After two years of disruption, ASB Polyfest completed a four-day festival Saturday, celebrating its 45th anniversary in style.
Last year’s festival was cancelled due to the Covid-19 pandemic, and the final day of the 2019 festival cancelled following the Christchurch mosque tragedy on March 15.
But this year, ASB Polyfest was back with a huge day of traditional performances on Saturday.
ASB Polyfest event director Seiuli Terri Leo-Mauu is delighted to finally run a full four-day festival, and celebrate the event’s 45th anniversary.
“ASB Polyfest is all about the kids. This is where they get their cultural injection,” she said.
“This is where they get to come together and celebrate who they are. We are so pleased to be back this year and continue this iconic cultural event.”
The festival started in 1976, when two sixth form students at Otara’s Hilary College (now Sir Edmund Hilary Collegiate) – Boaz Raela and Michael Rollo challenged three other Auckland schools to a performance competition – a celebration of their difference cultures.

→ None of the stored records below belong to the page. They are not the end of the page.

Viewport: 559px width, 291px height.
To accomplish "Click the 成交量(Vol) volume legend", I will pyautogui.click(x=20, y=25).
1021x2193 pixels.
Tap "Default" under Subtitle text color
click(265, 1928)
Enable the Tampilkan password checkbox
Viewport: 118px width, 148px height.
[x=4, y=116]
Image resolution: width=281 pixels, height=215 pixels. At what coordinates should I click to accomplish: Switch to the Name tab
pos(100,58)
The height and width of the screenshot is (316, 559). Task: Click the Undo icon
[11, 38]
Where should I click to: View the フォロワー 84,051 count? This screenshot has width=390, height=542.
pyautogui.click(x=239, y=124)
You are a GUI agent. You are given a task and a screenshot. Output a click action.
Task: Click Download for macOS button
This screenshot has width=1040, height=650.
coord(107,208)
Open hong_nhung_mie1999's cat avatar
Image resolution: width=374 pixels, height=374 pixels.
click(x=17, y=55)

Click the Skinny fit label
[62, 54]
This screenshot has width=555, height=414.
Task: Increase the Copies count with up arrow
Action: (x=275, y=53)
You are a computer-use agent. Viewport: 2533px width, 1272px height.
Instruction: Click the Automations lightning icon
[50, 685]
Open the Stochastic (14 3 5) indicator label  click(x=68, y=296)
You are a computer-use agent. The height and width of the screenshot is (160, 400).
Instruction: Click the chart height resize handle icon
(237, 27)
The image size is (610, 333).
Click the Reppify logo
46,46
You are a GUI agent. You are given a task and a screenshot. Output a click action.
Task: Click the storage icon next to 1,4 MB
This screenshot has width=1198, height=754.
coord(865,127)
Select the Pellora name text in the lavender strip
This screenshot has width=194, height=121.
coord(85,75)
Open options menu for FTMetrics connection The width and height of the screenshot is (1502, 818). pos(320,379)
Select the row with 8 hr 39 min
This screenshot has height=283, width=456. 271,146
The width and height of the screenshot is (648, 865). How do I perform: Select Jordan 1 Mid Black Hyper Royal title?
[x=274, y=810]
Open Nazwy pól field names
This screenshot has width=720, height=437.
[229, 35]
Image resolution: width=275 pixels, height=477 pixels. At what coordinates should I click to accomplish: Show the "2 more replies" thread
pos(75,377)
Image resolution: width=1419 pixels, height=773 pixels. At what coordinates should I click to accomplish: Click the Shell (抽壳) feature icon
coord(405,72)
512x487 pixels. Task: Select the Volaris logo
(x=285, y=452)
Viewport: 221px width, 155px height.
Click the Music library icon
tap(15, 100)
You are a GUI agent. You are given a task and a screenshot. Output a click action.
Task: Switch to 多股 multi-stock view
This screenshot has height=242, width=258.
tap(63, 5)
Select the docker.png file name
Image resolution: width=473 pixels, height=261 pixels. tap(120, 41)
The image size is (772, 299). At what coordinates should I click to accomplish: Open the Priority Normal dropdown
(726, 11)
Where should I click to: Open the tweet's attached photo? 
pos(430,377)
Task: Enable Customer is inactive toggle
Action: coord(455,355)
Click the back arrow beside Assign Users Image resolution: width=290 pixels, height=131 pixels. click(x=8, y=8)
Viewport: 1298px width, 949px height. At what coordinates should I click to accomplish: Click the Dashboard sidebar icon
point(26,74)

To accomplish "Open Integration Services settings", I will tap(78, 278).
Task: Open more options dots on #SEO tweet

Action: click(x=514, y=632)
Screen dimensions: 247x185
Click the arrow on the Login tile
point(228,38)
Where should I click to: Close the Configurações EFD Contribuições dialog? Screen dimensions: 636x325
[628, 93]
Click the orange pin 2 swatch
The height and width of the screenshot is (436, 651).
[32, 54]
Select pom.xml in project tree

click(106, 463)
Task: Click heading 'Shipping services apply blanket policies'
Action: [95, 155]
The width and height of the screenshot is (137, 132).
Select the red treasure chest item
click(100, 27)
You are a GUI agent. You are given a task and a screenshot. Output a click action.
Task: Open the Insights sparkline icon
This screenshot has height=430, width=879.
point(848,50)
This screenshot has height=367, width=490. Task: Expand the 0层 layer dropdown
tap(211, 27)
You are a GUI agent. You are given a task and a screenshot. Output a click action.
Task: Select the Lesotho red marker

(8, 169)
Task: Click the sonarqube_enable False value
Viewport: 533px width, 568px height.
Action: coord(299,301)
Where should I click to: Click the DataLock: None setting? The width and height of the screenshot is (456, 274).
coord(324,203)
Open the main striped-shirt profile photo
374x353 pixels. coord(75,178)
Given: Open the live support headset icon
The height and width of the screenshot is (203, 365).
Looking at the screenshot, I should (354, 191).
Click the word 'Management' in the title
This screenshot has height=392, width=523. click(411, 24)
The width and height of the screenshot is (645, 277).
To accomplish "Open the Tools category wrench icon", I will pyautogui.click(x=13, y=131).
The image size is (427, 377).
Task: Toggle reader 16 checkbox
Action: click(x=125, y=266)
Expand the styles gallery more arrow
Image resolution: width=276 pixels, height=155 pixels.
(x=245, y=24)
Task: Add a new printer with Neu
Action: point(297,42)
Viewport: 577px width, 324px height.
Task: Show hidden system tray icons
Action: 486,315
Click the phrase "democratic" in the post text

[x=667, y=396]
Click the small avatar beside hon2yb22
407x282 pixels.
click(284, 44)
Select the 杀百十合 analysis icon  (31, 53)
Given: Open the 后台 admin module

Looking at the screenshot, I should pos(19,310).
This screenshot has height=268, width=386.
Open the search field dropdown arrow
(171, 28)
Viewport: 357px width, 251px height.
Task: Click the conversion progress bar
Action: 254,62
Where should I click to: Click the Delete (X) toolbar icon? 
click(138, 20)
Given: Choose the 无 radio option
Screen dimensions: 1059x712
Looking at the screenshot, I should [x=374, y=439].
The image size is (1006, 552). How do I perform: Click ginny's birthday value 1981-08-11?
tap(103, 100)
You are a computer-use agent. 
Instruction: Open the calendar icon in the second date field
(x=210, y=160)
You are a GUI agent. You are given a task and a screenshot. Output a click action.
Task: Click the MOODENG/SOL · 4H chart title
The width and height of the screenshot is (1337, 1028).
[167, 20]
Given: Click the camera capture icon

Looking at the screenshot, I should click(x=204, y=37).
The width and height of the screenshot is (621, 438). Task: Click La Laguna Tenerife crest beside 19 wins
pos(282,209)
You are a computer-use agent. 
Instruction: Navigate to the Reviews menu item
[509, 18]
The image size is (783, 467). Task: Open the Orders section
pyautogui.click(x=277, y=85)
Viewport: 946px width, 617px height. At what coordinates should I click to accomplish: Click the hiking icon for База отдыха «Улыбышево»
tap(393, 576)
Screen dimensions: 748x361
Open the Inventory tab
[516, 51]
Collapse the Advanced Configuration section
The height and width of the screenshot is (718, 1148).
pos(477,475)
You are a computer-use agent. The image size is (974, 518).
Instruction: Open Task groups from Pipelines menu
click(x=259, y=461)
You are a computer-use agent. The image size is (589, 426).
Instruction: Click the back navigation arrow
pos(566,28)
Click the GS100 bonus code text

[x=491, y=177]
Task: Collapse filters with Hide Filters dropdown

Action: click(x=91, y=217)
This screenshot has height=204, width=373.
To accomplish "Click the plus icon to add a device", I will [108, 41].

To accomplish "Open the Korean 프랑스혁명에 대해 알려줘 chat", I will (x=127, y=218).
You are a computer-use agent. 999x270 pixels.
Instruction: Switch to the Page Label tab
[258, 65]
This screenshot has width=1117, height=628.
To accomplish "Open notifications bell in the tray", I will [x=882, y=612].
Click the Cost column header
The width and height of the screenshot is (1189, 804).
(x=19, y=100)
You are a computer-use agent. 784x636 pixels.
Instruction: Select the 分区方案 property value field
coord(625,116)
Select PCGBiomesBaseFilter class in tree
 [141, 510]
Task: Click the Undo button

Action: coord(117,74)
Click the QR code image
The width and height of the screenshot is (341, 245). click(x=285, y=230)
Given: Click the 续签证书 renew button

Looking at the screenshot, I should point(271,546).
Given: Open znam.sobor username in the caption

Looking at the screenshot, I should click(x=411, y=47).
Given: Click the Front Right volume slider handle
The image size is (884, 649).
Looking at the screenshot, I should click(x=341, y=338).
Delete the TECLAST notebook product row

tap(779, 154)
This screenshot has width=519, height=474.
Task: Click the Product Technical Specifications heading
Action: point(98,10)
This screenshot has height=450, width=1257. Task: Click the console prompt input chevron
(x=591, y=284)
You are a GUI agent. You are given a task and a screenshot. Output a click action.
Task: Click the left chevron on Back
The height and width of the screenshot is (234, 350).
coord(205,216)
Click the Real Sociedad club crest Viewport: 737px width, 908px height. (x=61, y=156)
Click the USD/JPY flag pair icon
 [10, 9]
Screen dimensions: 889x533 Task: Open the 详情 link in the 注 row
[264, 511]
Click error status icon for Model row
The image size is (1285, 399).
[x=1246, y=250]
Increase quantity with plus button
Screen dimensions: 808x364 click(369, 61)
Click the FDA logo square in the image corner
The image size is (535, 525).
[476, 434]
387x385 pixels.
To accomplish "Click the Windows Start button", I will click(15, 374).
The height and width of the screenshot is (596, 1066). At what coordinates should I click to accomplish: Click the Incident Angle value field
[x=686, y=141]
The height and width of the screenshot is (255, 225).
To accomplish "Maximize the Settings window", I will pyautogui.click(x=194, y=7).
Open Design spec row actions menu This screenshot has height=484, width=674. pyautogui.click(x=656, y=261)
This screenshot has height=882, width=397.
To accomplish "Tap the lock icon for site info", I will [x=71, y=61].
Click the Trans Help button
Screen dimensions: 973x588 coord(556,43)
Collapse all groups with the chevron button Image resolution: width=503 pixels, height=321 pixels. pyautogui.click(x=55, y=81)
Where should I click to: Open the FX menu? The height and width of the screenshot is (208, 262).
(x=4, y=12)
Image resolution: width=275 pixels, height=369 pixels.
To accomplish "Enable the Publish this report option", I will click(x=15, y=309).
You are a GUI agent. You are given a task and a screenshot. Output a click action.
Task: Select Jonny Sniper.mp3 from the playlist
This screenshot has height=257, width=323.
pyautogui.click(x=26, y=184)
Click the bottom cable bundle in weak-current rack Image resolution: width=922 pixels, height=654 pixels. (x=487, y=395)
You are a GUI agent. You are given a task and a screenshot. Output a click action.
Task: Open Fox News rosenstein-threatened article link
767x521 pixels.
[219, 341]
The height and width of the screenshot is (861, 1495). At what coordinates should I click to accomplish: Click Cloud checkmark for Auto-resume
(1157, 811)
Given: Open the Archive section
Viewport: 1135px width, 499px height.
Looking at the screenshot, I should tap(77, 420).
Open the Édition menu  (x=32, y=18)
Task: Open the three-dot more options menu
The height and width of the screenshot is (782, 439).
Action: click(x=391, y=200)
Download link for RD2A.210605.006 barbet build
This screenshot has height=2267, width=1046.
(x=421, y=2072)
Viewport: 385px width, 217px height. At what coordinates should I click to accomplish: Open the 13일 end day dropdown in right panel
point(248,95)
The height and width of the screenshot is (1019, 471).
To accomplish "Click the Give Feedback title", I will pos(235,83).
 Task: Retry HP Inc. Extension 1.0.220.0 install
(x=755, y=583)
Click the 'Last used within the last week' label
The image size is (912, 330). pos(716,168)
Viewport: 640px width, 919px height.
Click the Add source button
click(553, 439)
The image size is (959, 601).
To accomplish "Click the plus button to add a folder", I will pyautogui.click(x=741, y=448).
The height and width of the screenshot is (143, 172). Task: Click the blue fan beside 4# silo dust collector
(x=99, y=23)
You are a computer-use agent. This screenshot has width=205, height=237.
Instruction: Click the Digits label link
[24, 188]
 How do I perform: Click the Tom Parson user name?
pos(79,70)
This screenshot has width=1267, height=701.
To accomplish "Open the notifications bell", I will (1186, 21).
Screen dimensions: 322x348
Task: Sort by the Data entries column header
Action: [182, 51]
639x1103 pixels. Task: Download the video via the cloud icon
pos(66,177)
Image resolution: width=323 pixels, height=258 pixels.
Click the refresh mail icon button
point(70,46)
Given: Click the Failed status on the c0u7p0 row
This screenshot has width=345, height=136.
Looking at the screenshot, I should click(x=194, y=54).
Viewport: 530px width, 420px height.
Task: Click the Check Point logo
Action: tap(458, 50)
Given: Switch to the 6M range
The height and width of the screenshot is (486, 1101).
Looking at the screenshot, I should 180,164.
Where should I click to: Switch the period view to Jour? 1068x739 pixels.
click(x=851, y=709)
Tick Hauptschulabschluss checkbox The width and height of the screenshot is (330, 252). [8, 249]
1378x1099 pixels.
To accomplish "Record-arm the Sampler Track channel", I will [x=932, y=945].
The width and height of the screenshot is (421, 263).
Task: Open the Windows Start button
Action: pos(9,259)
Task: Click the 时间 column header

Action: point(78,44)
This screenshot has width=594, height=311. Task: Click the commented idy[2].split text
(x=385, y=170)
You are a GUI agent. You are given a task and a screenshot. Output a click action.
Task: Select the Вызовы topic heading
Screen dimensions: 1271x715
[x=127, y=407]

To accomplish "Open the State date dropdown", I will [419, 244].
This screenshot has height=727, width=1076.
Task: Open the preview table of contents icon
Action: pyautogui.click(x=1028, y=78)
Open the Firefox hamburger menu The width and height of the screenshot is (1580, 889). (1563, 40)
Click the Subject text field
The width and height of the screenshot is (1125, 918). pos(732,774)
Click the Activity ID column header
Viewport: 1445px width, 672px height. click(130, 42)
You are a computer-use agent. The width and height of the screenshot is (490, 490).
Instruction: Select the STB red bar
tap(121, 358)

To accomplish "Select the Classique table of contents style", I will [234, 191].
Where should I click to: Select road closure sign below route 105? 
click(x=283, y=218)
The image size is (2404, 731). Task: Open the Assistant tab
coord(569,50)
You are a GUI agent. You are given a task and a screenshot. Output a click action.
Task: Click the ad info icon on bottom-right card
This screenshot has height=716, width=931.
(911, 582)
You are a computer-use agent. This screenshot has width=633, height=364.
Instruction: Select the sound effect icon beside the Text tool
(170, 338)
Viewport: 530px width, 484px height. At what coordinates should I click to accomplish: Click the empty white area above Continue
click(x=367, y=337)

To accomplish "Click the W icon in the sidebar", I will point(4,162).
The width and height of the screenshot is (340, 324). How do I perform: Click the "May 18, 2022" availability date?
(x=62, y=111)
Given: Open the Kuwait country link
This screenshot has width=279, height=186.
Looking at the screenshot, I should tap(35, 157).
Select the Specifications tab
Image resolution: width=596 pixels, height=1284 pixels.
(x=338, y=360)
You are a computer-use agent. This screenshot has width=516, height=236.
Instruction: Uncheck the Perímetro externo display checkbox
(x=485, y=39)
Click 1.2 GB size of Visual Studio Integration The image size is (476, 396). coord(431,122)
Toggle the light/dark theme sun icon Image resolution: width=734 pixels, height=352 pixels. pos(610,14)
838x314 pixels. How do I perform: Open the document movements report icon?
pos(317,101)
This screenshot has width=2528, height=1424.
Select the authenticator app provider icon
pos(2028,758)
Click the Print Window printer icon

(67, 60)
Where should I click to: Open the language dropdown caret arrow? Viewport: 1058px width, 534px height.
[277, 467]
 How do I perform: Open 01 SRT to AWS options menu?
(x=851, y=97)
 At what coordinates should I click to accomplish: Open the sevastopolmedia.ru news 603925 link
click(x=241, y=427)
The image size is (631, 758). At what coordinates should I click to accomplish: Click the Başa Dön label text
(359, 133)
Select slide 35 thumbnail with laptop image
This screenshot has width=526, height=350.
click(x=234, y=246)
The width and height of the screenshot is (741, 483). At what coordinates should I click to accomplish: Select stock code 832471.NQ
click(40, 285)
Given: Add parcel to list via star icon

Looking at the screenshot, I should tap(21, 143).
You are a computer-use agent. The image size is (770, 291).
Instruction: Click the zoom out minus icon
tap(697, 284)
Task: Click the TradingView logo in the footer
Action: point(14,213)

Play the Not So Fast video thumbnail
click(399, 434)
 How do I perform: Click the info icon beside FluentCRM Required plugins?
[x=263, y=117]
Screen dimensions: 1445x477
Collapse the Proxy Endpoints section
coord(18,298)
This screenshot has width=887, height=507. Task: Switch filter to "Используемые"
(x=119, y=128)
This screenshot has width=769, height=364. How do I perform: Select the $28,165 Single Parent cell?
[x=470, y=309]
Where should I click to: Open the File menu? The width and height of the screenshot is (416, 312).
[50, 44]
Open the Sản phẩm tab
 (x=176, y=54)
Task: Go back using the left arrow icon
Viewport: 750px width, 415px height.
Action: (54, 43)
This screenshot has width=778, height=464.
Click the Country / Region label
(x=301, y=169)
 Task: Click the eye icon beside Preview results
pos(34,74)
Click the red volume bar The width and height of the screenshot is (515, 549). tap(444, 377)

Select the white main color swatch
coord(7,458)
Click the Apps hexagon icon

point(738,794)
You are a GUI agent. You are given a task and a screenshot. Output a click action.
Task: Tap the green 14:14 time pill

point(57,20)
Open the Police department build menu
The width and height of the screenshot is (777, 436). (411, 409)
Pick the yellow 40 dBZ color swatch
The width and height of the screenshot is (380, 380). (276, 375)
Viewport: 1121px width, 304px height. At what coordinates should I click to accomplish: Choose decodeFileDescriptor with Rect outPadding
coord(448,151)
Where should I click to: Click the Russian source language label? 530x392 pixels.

The original concept of Raela and Rollo was to host a festival that brought secondary schools together and allow them to demonstrate pride in their cultural identity and heritage through traditional dance and kapa haka.
Four schools attended the inaugural event – Seddon High School (now Western Springs College), Aorere College, Mangere College and the host school – Hillary College. The Parent Teacher Association took responsibility for the food on the day, with a hangi prepared and the school tuckshop opened.
Forty-five years on, ASB Polyfest has grown into the largest Maori & Pacific Island Festival in the world and a symbol of the growing diversity of Auckland, the largest Pacific city on the globe.
This year saw 49 schools, 160 cultural groups, 8000 students performing traditional speech, song and dance on six stages, to a crowd of 90,000 people.
The event’s original purpose was to maintain dance and other traditions among young Polynesian and Maori. This year’s festival has once again shone a light of Maori and Pacific culture and youth performance.